RECORDS PROVIDED Start Marker
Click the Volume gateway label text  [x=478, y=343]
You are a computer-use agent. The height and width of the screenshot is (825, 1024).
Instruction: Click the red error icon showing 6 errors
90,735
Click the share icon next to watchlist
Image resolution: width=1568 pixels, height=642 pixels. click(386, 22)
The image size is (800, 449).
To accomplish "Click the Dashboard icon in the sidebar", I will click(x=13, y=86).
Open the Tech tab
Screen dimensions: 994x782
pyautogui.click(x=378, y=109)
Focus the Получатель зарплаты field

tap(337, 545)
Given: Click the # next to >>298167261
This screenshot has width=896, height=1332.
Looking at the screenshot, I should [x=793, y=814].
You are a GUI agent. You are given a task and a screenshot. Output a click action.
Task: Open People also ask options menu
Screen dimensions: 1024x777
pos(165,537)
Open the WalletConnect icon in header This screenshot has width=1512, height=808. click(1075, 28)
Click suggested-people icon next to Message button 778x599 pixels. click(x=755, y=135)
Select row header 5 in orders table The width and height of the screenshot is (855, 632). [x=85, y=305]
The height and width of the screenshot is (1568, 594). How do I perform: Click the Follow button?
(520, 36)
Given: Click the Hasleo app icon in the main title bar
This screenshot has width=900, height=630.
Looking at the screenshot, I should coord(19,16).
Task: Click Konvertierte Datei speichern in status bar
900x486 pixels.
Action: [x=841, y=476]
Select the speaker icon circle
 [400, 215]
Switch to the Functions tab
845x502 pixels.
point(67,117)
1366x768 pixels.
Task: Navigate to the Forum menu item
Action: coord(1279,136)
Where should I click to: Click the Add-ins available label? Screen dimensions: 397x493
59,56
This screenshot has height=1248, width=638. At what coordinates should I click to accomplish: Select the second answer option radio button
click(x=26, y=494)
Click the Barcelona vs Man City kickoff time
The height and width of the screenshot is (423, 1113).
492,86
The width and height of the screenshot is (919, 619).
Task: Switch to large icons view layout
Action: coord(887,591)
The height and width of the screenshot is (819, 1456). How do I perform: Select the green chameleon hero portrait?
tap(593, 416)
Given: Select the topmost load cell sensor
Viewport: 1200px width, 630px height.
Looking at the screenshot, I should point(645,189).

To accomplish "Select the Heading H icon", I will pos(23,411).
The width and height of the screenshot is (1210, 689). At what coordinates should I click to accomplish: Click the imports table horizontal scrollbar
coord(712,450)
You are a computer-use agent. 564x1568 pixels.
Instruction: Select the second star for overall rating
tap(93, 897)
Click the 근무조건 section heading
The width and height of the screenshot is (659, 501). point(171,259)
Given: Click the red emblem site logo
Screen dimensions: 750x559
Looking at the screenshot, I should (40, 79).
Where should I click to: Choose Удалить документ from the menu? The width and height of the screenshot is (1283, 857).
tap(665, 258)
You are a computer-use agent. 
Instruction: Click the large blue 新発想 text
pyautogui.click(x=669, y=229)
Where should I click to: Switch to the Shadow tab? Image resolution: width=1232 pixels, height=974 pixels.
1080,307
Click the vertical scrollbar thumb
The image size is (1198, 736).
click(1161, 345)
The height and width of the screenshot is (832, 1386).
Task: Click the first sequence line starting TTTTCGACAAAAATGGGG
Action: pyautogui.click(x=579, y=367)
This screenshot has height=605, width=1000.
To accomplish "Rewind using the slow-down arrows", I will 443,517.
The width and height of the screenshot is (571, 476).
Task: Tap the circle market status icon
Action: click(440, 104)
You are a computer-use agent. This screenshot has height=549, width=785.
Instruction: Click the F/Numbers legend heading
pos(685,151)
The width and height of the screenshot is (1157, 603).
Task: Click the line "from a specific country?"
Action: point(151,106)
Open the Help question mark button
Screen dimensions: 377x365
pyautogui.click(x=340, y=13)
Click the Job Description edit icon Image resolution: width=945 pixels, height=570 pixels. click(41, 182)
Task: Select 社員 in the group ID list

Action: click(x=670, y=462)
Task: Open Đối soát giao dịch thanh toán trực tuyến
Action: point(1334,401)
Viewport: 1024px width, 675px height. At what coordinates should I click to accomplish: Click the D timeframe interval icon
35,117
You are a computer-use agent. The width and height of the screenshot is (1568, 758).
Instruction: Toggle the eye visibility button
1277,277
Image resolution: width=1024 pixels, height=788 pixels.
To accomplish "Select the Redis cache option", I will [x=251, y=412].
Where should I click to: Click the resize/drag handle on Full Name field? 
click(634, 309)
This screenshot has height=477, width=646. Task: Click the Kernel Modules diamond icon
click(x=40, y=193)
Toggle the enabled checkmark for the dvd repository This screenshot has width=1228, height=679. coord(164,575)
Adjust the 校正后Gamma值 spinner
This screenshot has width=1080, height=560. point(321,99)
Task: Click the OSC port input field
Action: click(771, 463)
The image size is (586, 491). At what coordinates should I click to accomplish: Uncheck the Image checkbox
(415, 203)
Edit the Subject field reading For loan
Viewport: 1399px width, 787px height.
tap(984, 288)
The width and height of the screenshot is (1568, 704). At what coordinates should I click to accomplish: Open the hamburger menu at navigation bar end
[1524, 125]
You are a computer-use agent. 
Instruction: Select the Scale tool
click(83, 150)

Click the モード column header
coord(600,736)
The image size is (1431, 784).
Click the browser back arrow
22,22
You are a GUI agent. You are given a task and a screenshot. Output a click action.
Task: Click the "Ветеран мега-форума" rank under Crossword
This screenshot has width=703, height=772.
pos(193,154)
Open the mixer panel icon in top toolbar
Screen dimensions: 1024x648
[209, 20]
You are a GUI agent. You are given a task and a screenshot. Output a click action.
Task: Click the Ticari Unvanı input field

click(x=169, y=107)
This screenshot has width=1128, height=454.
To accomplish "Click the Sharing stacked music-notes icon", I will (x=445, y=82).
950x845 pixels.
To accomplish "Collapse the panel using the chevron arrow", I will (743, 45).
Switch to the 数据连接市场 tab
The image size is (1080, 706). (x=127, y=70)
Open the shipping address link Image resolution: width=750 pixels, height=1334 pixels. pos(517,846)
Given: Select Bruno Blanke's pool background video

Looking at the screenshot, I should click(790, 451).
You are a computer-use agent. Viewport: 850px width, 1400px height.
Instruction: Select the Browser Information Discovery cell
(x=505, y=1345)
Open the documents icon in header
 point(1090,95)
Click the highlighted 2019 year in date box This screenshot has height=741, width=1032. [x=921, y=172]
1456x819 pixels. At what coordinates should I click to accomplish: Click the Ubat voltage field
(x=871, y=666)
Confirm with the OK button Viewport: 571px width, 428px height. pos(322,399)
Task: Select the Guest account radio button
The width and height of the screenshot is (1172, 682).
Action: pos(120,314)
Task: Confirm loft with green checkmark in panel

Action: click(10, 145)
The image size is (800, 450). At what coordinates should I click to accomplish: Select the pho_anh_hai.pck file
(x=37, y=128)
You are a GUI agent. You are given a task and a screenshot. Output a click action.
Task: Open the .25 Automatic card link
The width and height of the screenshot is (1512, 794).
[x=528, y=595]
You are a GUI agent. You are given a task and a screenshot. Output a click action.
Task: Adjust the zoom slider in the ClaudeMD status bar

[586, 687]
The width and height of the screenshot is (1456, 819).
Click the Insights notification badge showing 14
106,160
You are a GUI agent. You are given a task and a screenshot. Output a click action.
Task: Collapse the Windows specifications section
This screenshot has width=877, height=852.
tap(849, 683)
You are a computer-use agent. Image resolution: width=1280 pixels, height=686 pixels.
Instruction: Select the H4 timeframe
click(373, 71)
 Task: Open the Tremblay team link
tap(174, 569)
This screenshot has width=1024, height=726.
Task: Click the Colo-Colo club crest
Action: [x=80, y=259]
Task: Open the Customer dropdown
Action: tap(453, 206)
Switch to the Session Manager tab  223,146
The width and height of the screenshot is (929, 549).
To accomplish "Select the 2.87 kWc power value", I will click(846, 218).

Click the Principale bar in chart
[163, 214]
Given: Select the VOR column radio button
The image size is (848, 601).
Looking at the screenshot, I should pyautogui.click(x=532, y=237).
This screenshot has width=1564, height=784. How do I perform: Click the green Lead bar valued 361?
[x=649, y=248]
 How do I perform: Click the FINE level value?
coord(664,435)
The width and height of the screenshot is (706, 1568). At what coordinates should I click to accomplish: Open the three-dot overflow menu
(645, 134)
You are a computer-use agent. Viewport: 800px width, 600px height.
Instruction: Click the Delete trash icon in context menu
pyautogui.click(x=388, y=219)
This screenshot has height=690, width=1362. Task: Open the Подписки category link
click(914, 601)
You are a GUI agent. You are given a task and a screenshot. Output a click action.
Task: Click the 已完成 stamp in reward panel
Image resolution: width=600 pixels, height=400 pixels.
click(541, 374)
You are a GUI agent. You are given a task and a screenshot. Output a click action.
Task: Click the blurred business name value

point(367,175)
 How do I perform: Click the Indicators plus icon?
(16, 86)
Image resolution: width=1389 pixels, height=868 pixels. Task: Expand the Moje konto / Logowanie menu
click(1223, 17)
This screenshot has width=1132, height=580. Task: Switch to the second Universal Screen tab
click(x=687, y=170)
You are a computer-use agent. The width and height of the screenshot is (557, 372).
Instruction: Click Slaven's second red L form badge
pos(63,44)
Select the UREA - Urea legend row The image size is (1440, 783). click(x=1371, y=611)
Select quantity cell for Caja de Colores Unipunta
RECORDS PROVIDED End Marker
__TASK PROMPT__:
Please copy, word for word, every line from the first line of the records through the line containing "Open the Tech tab", with both of those lines included and nothing else.

__ANSWER SECTION__:
Click the Volume gateway label text  [x=478, y=343]
You are a computer-use agent. The height and width of the screenshot is (825, 1024).
Instruction: Click the red error icon showing 6 errors
90,735
Click the share icon next to watchlist
Image resolution: width=1568 pixels, height=642 pixels. click(386, 22)
The image size is (800, 449).
To accomplish "Click the Dashboard icon in the sidebar", I will click(x=13, y=86).
Open the Tech tab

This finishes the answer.